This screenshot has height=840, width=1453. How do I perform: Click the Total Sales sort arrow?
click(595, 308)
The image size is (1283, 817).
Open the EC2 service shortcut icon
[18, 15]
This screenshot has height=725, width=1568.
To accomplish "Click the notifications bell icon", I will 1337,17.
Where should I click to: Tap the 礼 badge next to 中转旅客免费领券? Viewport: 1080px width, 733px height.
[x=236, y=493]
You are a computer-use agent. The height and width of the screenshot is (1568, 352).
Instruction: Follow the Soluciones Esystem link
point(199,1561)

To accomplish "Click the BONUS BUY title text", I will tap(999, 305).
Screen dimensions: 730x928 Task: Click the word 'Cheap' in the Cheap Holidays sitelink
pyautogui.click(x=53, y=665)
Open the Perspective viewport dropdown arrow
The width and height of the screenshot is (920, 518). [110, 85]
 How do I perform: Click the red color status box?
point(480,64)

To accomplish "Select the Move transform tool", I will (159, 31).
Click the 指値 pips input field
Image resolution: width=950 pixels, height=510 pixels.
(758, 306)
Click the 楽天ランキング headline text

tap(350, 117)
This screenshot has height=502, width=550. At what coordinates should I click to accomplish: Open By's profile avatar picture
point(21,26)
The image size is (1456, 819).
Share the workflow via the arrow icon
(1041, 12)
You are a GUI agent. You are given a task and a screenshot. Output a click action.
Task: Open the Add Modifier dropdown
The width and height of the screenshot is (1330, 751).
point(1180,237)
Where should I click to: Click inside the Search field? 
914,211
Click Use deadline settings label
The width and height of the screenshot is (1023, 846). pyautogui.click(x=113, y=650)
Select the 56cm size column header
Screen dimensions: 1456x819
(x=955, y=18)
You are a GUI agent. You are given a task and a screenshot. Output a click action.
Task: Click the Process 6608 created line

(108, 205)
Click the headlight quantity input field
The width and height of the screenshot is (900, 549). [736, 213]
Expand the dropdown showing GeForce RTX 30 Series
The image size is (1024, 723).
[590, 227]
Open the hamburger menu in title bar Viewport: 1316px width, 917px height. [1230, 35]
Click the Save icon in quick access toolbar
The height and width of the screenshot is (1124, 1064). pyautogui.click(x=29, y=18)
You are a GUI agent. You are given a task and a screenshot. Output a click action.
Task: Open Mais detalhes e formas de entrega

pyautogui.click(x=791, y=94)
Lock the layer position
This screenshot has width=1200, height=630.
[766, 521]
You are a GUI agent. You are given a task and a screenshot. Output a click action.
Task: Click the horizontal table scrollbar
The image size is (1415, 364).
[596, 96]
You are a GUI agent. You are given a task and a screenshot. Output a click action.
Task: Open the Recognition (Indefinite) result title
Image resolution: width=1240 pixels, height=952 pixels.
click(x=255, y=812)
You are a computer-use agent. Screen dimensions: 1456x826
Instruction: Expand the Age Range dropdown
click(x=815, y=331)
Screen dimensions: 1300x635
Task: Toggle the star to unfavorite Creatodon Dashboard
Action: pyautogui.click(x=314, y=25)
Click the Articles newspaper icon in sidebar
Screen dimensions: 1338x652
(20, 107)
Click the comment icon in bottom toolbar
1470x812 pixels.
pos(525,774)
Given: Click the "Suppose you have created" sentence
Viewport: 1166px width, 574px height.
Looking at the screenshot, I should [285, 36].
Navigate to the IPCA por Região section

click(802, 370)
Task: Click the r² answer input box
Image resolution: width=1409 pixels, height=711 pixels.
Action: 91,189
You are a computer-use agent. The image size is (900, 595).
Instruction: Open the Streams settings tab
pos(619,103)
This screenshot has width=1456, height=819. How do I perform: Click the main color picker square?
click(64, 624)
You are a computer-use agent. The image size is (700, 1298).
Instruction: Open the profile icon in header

● **The request**
Copy the rows from the first one through the row containing "point(480,64)", changing every "icon" to "button" and leaving everything else untouched.

● **Exercise solution**
This screenshot has height=840, width=1453. How do I perform: Click the Total Sales sort arrow?
click(595, 308)
The image size is (1283, 817).
Open the EC2 service shortcut button
[18, 15]
This screenshot has height=725, width=1568.
To accomplish "Click the notifications bell button", I will 1337,17.
Where should I click to: Tap the 礼 badge next to 中转旅客免费领券? Viewport: 1080px width, 733px height.
[x=236, y=493]
You are a computer-use agent. The height and width of the screenshot is (1568, 352).
Instruction: Follow the Soluciones Esystem link
point(199,1561)

To accomplish "Click the BONUS BUY title text", I will tap(999, 305).
Screen dimensions: 730x928 Task: Click the word 'Cheap' in the Cheap Holidays sitelink
pyautogui.click(x=53, y=665)
Open the Perspective viewport dropdown arrow
The width and height of the screenshot is (920, 518). [110, 85]
 How do I perform: Click the red color status box?
point(480,64)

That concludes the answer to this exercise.